When the president announced earlier this year that the HRAs program would get an overhaul, critics had raised concerns that employers would send their sickest employees to the marketplace, undermining them with adverse selection.

It appears that robust protections for workers were baked into the proposed rule.

"I'm having a hard time understanding it," John Barkett, who served in the Obama administration's Office of Health Reform, says of the Trump administration's proposal to expand Health Reimbursement Arrangements. 

"What leapt off the page for me after reading the proposal was how much they cared about protecting the individual market from adverse selection," he says. "They were very concerned about putting this rule out in a way that wouldn't let employers send their sickest workers into the individual marketplace."

Barkett notes that the proposal requires employers to offer HRAs or traditional group coverage.

"You can't do both," says Barkett, now senior director of policy affairs at Willis Towers Watson. "If they wanted to create a way for employers to keep their sickest people on their own plan and send other employees out to the individual market, they wouldn't have put that requirement."

The Treasury Department's estimates that average premiums will change by less than 1% as a result of the projected 7.5 million people transition to the individual market under the new HRA.

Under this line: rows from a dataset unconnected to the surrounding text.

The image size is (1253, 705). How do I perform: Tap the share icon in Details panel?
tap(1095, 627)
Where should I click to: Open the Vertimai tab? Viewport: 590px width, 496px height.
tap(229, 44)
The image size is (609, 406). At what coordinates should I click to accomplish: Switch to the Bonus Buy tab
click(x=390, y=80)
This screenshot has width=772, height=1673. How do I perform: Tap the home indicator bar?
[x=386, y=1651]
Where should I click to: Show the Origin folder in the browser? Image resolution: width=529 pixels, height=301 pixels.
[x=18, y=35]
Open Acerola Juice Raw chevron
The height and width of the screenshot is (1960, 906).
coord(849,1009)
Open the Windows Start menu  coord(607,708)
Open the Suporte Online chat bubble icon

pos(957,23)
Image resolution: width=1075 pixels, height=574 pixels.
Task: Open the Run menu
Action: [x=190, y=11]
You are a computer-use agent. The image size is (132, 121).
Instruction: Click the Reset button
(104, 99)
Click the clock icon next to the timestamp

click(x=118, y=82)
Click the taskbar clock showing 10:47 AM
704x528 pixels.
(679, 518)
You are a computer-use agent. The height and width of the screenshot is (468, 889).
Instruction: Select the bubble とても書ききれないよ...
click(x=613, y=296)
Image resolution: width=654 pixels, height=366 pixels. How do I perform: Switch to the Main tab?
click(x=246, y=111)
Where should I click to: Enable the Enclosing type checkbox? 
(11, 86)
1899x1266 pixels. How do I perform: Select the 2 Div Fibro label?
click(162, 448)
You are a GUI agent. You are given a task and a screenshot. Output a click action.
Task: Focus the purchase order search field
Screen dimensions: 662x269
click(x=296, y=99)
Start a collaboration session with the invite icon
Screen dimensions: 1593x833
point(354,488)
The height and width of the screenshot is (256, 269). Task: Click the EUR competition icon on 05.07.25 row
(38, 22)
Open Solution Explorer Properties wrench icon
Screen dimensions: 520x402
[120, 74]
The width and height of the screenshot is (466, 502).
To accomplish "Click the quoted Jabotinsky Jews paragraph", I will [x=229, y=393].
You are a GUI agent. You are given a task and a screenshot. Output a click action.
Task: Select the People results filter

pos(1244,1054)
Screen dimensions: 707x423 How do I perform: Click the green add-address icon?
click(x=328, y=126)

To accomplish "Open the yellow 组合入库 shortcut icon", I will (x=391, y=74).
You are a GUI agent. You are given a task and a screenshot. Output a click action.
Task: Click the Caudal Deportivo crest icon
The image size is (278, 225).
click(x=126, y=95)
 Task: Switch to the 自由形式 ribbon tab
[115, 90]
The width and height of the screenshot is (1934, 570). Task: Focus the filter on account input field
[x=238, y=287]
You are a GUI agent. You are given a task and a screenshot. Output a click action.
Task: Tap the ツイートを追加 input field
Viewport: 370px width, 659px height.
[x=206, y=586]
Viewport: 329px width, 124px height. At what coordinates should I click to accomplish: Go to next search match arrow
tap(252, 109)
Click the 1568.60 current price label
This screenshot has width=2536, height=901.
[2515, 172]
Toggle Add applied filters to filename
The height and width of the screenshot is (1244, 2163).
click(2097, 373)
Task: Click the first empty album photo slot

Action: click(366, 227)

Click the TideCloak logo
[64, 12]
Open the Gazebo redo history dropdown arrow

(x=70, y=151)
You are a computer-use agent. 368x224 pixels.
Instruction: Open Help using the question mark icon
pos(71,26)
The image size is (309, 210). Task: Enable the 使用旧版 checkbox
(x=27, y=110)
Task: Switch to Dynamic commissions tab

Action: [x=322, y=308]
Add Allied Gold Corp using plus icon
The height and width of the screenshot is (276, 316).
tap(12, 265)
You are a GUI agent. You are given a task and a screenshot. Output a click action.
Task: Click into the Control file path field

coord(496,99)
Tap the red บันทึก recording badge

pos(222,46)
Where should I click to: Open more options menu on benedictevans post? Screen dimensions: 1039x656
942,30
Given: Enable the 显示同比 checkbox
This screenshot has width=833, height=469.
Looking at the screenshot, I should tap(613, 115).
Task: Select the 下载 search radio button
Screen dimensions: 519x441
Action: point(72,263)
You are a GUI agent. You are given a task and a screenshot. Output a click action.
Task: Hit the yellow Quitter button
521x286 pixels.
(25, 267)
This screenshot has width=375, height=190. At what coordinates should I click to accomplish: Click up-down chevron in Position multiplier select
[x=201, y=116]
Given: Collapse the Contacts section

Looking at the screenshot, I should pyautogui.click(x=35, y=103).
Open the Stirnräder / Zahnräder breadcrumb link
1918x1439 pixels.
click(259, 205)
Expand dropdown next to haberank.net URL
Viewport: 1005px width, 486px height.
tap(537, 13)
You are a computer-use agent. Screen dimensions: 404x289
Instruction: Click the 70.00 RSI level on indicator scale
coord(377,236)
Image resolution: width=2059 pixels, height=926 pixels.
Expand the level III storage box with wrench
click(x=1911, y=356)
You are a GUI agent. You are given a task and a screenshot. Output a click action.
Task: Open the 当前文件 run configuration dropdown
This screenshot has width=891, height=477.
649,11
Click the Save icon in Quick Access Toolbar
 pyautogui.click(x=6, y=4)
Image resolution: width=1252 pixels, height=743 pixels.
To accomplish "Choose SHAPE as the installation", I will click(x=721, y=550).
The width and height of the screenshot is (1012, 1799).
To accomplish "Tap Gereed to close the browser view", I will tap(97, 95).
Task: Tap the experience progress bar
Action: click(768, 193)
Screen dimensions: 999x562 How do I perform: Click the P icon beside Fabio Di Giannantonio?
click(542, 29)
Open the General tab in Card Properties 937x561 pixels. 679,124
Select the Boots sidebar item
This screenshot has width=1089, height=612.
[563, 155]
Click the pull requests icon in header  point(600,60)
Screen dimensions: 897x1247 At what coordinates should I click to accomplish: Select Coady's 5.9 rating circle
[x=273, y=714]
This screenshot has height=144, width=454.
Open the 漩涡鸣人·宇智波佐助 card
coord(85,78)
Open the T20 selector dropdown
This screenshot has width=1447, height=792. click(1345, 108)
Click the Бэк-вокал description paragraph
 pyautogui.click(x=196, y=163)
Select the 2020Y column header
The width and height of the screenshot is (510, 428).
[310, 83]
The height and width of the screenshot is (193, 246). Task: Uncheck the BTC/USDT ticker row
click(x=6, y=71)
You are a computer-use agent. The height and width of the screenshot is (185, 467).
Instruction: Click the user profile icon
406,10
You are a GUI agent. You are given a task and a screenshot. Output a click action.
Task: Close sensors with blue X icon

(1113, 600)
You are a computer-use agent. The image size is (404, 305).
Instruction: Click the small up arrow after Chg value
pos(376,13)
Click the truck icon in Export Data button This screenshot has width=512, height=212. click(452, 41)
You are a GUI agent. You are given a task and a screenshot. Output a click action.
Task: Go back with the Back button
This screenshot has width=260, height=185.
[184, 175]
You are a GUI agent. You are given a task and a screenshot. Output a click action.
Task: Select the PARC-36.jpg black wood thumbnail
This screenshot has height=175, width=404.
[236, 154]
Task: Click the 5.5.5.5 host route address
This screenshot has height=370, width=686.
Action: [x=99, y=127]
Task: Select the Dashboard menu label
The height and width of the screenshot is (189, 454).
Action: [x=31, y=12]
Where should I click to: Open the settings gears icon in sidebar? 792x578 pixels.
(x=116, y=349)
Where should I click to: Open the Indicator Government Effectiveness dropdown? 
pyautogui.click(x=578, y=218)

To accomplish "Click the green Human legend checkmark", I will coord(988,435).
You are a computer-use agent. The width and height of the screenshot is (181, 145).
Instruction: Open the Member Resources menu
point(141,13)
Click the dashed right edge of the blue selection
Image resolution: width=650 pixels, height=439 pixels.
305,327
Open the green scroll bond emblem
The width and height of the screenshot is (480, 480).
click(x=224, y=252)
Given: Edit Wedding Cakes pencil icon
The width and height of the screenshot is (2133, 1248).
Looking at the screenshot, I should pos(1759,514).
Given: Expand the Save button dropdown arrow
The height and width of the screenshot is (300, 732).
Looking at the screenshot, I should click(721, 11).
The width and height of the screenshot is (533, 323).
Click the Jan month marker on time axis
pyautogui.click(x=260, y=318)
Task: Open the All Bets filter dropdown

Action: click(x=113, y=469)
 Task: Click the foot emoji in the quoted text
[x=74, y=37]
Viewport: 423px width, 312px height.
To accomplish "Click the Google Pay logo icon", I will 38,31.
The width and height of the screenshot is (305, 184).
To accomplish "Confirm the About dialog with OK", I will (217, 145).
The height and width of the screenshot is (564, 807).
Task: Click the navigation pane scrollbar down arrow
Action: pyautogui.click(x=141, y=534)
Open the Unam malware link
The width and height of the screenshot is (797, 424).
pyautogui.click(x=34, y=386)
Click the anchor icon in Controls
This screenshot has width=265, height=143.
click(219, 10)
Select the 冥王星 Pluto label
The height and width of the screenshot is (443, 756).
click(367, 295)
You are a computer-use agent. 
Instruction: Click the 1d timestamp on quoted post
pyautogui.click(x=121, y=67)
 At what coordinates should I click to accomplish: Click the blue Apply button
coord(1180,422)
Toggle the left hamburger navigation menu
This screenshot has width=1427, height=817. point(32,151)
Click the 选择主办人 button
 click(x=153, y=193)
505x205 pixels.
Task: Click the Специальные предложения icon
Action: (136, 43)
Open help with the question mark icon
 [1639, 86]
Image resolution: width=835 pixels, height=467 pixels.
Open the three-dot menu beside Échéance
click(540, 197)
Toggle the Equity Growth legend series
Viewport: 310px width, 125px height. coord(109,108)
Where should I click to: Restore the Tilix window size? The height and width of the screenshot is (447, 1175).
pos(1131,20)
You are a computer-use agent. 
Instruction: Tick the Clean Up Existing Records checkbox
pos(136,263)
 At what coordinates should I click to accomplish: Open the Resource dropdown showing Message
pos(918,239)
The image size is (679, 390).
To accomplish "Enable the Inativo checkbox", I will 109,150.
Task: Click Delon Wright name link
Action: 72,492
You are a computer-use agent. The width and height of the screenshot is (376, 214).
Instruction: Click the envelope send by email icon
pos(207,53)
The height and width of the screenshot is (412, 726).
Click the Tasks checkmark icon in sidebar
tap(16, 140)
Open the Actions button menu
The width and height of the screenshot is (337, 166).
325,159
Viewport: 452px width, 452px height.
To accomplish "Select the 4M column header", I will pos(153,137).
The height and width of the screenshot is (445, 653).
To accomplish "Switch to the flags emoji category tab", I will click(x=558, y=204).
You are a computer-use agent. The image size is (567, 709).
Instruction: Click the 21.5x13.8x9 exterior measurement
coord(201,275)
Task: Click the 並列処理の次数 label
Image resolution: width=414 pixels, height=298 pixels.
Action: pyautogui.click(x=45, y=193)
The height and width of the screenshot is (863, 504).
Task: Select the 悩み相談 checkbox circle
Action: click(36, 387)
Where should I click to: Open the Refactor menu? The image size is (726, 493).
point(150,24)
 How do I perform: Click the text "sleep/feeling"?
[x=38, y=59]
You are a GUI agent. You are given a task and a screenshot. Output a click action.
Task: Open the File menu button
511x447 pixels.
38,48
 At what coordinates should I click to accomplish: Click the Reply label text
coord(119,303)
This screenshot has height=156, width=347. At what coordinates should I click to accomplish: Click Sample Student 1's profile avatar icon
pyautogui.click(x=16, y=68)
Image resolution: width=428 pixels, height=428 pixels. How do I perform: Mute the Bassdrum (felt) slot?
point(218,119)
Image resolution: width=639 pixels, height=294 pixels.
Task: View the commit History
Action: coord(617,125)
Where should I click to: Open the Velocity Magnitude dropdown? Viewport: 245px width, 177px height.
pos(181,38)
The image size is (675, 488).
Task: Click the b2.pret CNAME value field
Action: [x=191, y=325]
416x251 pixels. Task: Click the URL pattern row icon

"Adding 7.5 million people and having no change effectively in premiums shows that they don't necessarily agree with the idea that the sickest people only are going to be the ones who are going into it," Barkett says.

The Prospects
 

Trump's Part B proposal got a lot of attention in the mainstream media, but it's not clear how much enthusiasm it will generate after the elections. The silent response to the proposal from Republicans was deafening. Efforts by the Obama administration to lower drug prices were quashed in 2016.

Even if the proposal goes nowhere, Rick Weissenstein of Cowen Washington Research Group in a note to clients called it "politically shrewd."

"The timing, less than two weeks before the mid-term elections clearly gives him the high ground on a topic that is as populist as they come," Weissenstein said, according to Politico. "It also puts the Dems on the defensive on an issue they have used to hammer Republicans for years."

Barkett says the HRA proposal may not be see the sort of blistering partisan opposition that other Trump Administration healthcare reforms have faced, in part because there are components of the proposal that appeal to Democrats and Republicans.

"This is not an issue that falls neatly into ideological storylines," he says. "It would give the Affordable Care Act side of the House more lives the individual market and not necessarily just sick people. It would give the conservative healthcare side policies that they've been pushing for a long time, like flexibility, portability, and competition."

“Other countries have rigged the system so that American patients are charged much more—and in some cases much, much more—for the exact same drug. It's wrong. It's unfair,”

John Commins is the news editor for HealthLeaders.


KEY TAKEAWAYS

Trump proposals seen by some as a 'shrewd' pre-election distraction.

Government intervention in drug pricing contradicts Republican free market principles.

HRA proposed reforms would expand the Marketplace plans that Trump has worked to undermine.